Does anyone own or have any experience with Lund boat. My dad is considering to buy a lund pro V. Any input thanks


----------



## eyebuster (Jan 10, 2003)

percheye, I've got a Lund Pro-v 2025 le and love the boat. It is an awesome fishing machine. I fish the Detroit River and Lake Erie mostly, but I will hit a few inland lakes as well. If there are any specific questions you would like to ask, fire away. I'd be happy to answer any questions you have.


----------



## GOTCHA (Apr 3, 2002)

eyebuster, I'll trade you a day of muskie fishing for a day on the detroit river in that machine..........


----------



## islaysteelies (Apr 30, 2001)

If I had the lettuce to buy a great boat...It would be a LUND...I have fished out of several of them and they are great...


----------



## tkpolasek (Mar 4, 2002)

I have a Lund 1890 Gary Roach edition and I love it. This is the tiller steering model so it has a lot of room for fishing. I fish Erie, Saginaw Bay and Lake Michigan and it handles the water really well. My next one though will definitely be the 2025 model though with a console. The 3-5 foot waves start to take a toll on your arm with a tiller when you have run 10 miles in them, but for fish its worth it.

Good Fishing
Tim


----------



## eyebuster (Jan 10, 2003)

Hey GOTCHA, anytime my friend. I like doing the trip for trip thing gives me another excuse to get out and do some fishing The boss (wife) says, I have way to many excuses to go fishing and I'll just add this one to the list....no problem


----------



## Homer (Mar 1, 2001)

I've got a Lund Pro-v 1775 and love it. You generally pay more up front for the Lund name (compared to some other high quality boats), but they also tend to have a higher resale value.
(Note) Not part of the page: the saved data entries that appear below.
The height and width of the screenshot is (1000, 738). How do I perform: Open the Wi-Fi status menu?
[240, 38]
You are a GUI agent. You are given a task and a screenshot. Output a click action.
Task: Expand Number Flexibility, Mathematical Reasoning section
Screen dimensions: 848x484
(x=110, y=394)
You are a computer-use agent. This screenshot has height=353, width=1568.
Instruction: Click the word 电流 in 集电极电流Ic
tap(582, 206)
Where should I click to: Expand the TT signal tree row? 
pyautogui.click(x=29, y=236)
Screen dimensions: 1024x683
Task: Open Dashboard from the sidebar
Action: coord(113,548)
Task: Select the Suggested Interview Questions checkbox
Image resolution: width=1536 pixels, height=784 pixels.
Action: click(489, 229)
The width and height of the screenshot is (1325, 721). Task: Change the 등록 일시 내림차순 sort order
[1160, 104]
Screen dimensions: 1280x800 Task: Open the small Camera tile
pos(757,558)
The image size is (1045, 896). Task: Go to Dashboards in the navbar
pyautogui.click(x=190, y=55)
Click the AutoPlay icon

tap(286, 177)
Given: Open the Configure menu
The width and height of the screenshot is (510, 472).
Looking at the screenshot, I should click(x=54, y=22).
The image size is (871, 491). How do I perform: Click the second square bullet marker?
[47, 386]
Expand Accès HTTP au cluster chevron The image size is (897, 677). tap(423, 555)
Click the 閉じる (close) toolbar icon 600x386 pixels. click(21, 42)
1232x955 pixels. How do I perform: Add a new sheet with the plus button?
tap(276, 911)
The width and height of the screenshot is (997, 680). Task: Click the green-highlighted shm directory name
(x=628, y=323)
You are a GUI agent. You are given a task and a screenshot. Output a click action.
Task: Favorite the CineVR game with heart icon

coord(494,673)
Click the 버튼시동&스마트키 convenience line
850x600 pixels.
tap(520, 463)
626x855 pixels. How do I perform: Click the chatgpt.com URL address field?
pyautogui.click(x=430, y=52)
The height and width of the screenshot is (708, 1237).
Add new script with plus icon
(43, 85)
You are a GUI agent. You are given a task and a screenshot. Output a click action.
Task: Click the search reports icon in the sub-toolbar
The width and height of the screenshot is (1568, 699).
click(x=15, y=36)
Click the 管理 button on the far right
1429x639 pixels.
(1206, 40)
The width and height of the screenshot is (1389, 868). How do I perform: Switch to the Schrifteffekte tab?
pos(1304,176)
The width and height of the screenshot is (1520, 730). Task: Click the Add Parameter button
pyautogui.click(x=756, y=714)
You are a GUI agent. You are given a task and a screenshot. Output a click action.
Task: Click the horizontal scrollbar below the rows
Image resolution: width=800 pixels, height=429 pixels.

Gotcha, you might want to think twice before trading trips with that eyebuster character; he seems pretty shady to me.


----------



## eyebuster (Jan 10, 2003)

That's funny Homie I was thinking the exact same thing  

BTW Homer, I want to make the run with you after some perchies when they start over to our Canadian friends side of the Lake. Travelling by boat of course......


----------



## Troutbeck (Jan 20, 2003)

Perch--Just bought a Lund Alaskan last fall. Seems like a very well-built boat. It's pretty basic but it takes rough water really well and is stabile.


----------



## catfishhoge (Mar 16, 2001)

I have a Pro V 1775 Deluxe and it is everything I could emagine. I has a 90 horse Evinerude and I have had no problems with the boat. Sometimes I wish I had a bigger one but would miss some of the fun a boat of this size brings. If I had to do it again I wouldn't hesitate to get another Lund.

Good luck

Rick


----------



## percheye (Jan 2, 2003)

Thanks For all the advise. Im looking at 19 pro-v dual counsals. The problem is that dad cant afford a new one and i know that 95 percent of the used Lund are used by pros and i know how they beat on thier boats. Even though Lunds are built well. My dad does like the high resale value. Hey eyebuster did u buy your boat new?
thanks


----------



## eyebuster (Jan 10, 2003)

Yes sir, I bought the boat new. I ordered the boat with a 225 optimax, and 15 hp bigfoot 4 stroke kicker. That way I could have Lund rig the kicker motor with all the controls at the helm, it has power tilt on it also. I also ordered all my electronics and bow mount trolling motor and had these rigged through the dealer. 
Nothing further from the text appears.